Here's an update. During this time we tried simulating the board with a dummy load, consisting of an electrolytic capacitor with similar specs to those of the tantalum that blew up (electrolytics can tolerate much more without blowing up with toxic smoke) and found some interesting things.

If you proceed exactly as we proceeded when the incident happened (power supply channel turned off), nothing happens. The output stays at 0V, no transient, no nothing. No matter how you connect the supply to the dummy load, nothing happens. If the capacitor is pre-charged it just discharges with a nice exponential curve (so the output has confirmed bleeding resistors)

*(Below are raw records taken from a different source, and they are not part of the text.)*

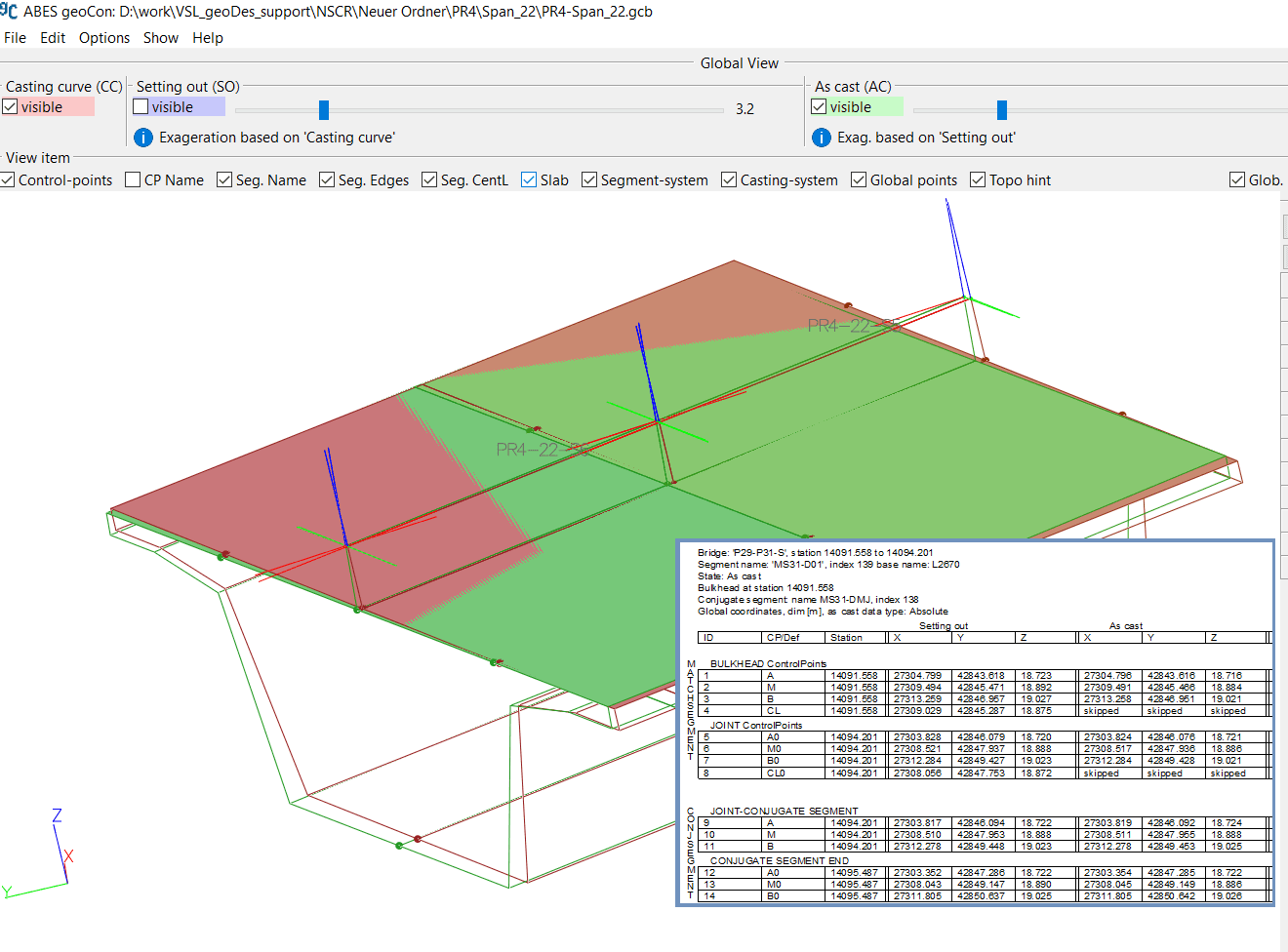The width and height of the screenshot is (1288, 952).
Task: Toggle the Topo hint checkbox
Action: point(977,179)
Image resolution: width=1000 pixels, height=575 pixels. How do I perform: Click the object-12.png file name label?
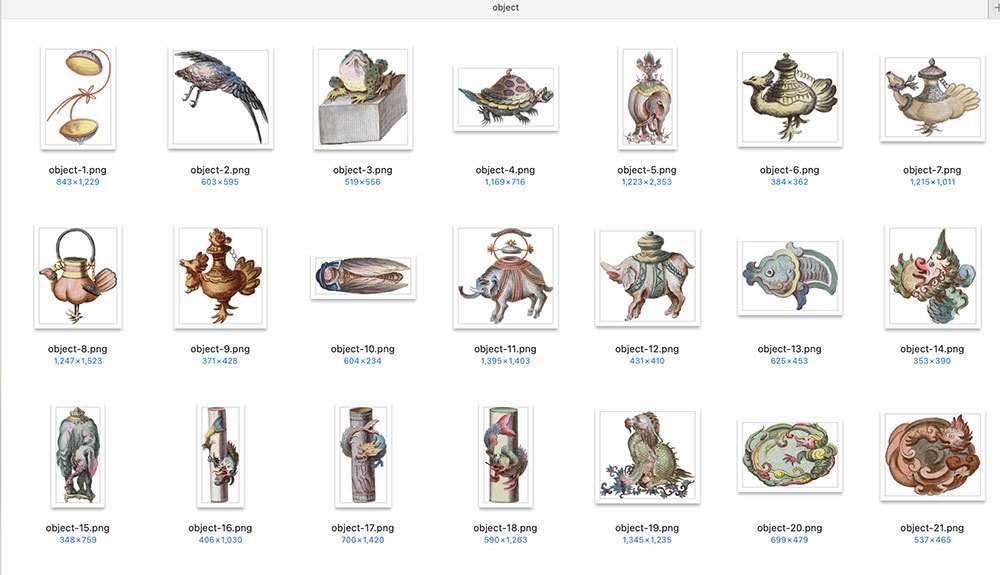point(647,349)
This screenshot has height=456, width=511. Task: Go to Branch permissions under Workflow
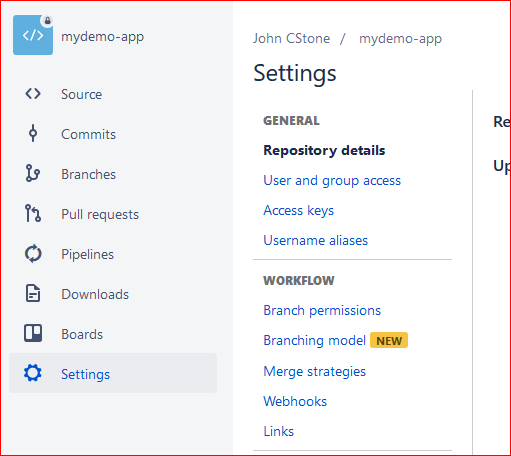tap(322, 311)
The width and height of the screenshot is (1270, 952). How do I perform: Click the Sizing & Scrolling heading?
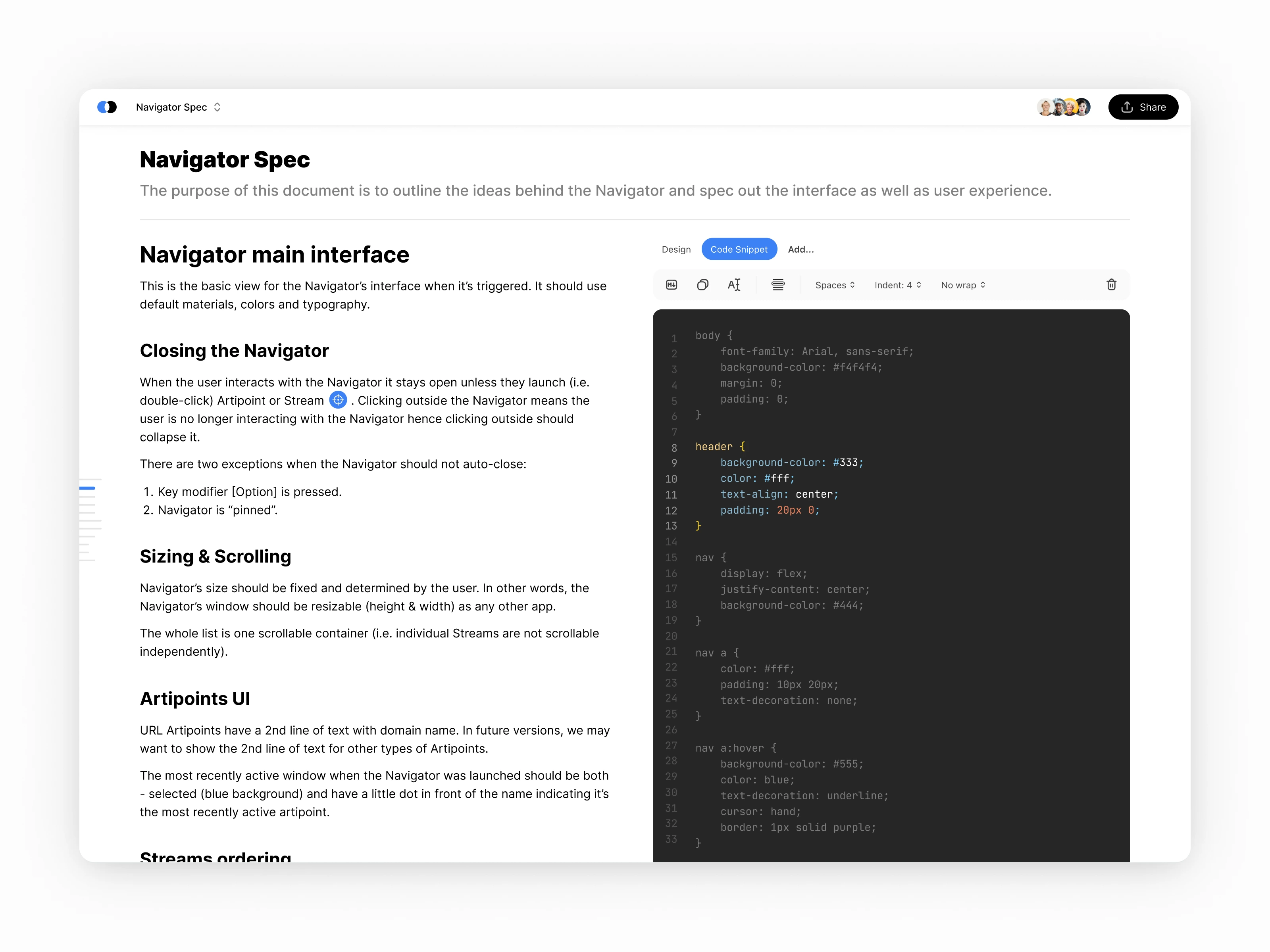click(215, 556)
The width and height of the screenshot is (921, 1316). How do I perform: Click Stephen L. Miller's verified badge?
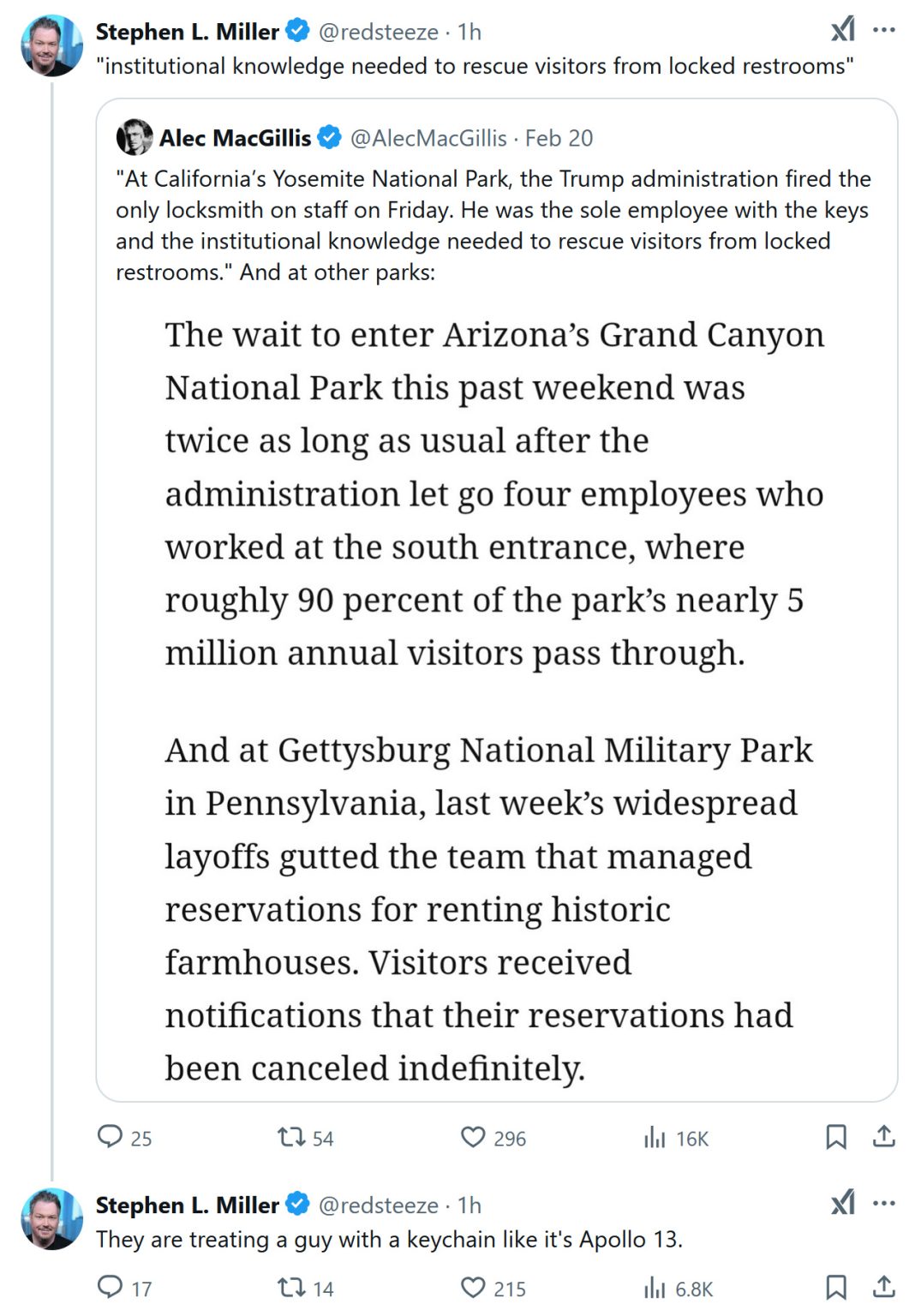click(x=296, y=32)
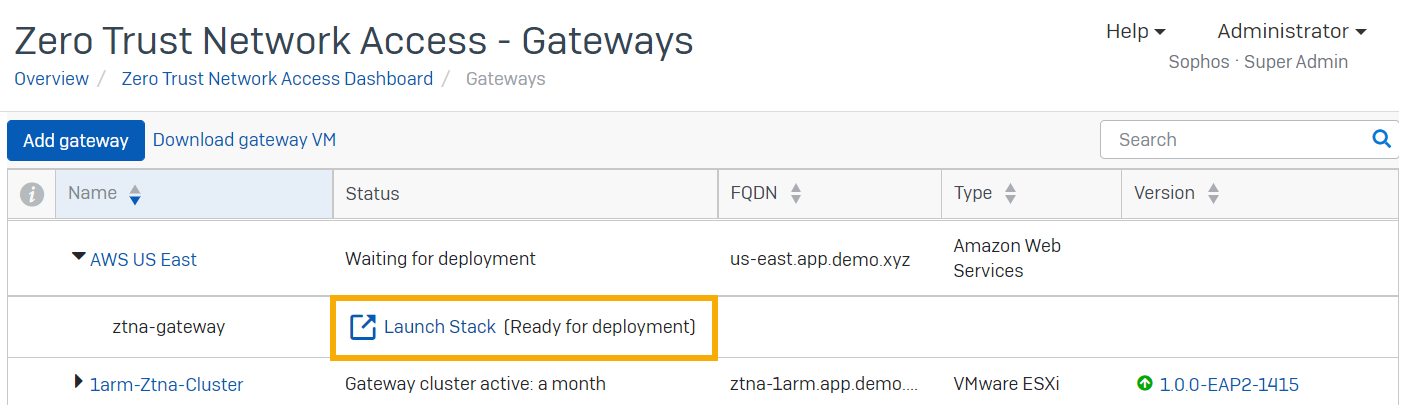Open Zero Trust Network Access Dashboard breadcrumb

277,78
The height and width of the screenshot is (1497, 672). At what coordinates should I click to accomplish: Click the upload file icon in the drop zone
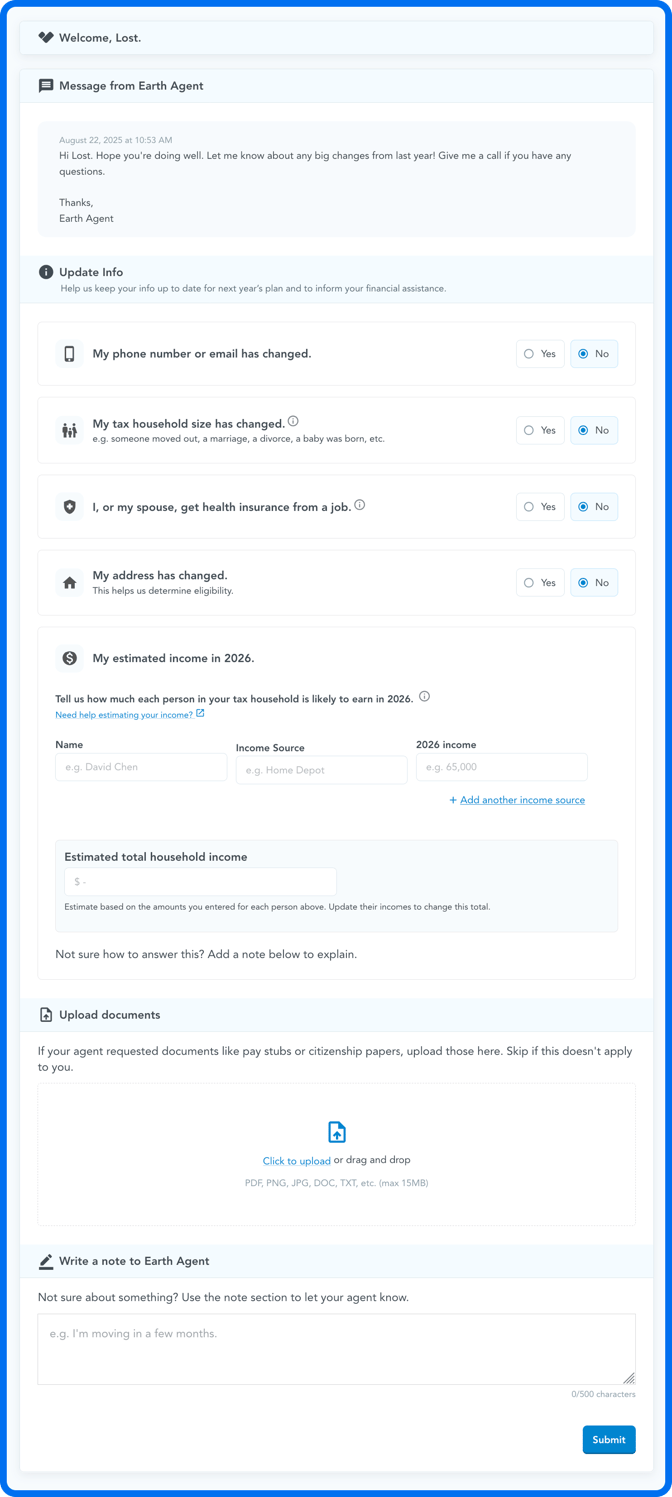coord(337,1132)
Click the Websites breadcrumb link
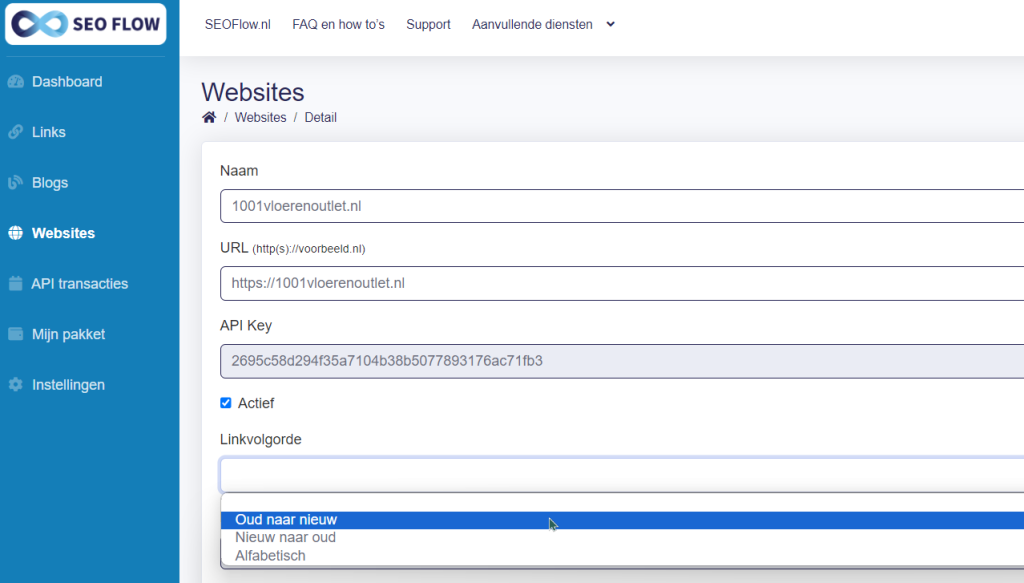 (261, 118)
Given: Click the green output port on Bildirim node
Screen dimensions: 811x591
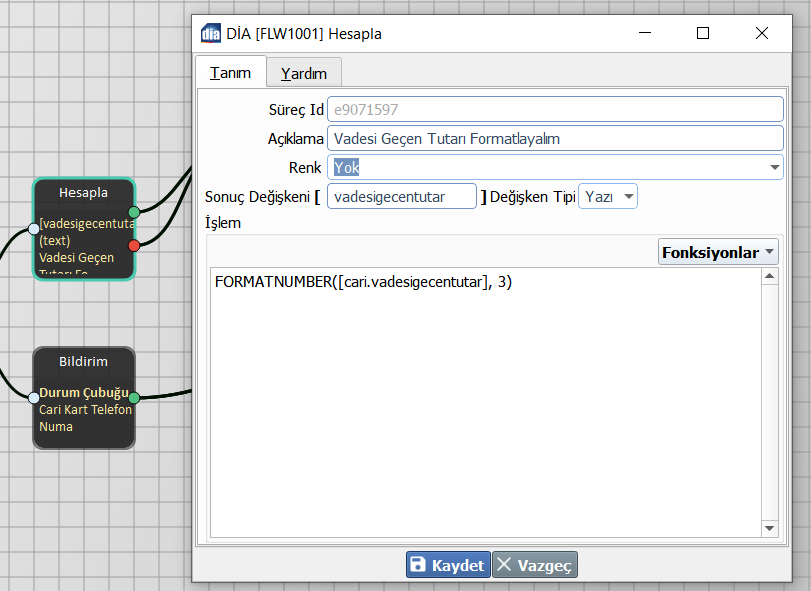Looking at the screenshot, I should [134, 398].
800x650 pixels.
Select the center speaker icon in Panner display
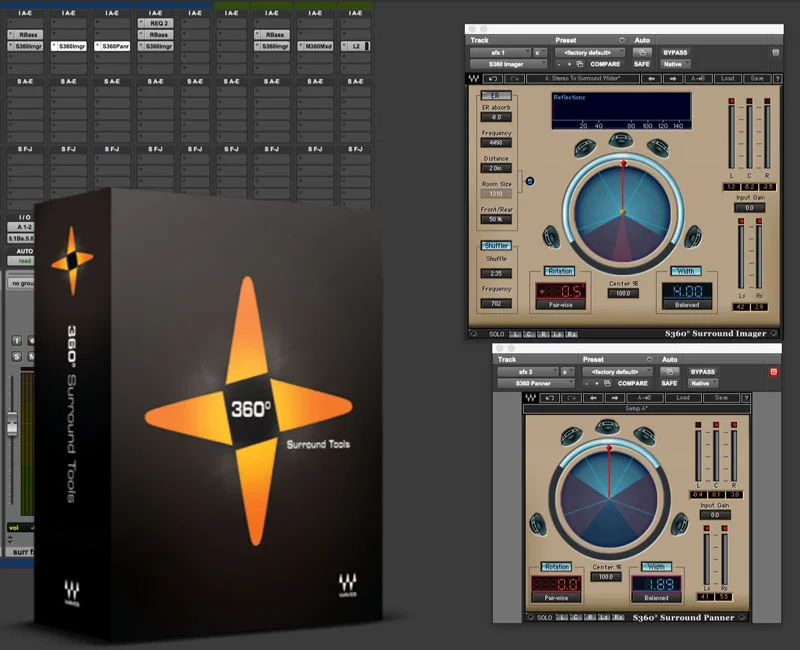608,426
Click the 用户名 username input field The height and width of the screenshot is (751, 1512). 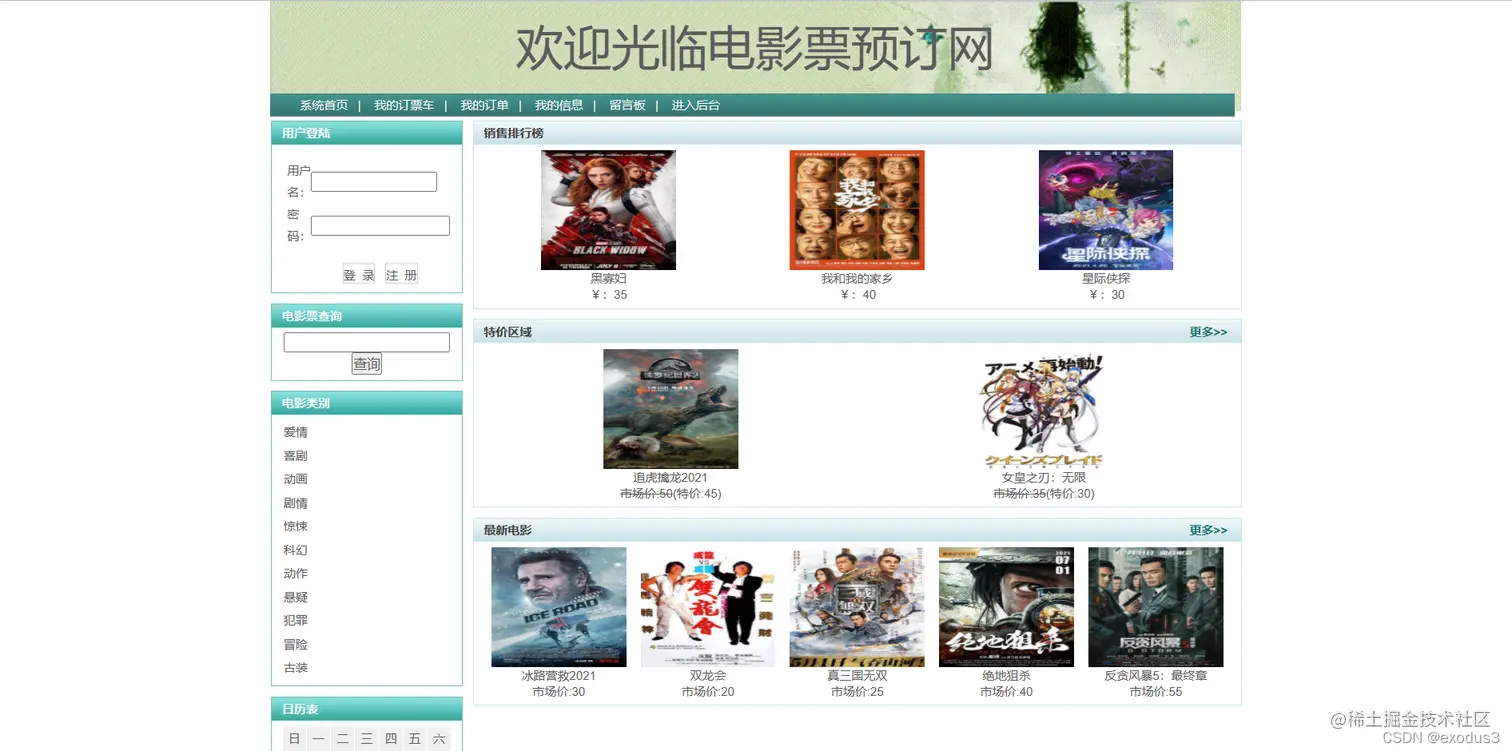click(x=373, y=181)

If you then turn on the supply with the dummy load already connected, the output just rises nicely to 1.8V, no overshoots or weird stuff.

BUT, if you turn on the power supply channel with the dummy load disconnected and you then hot-plug the dummy load, in some cases there's a several 10's of volts transient (>40V), almost 3 seconds long, and then the output stays at 1.8V. That scenario would have explained our issue... if it wasn't for the fact that the PSU supply channel was disabled. We triple-checked that it was indeed disabled before plugging anything. Both my colleague and I are 100% sure that it was off.

We'll keep investigating... (the manufacturer hasn't answered yet, we'll try new communication channels).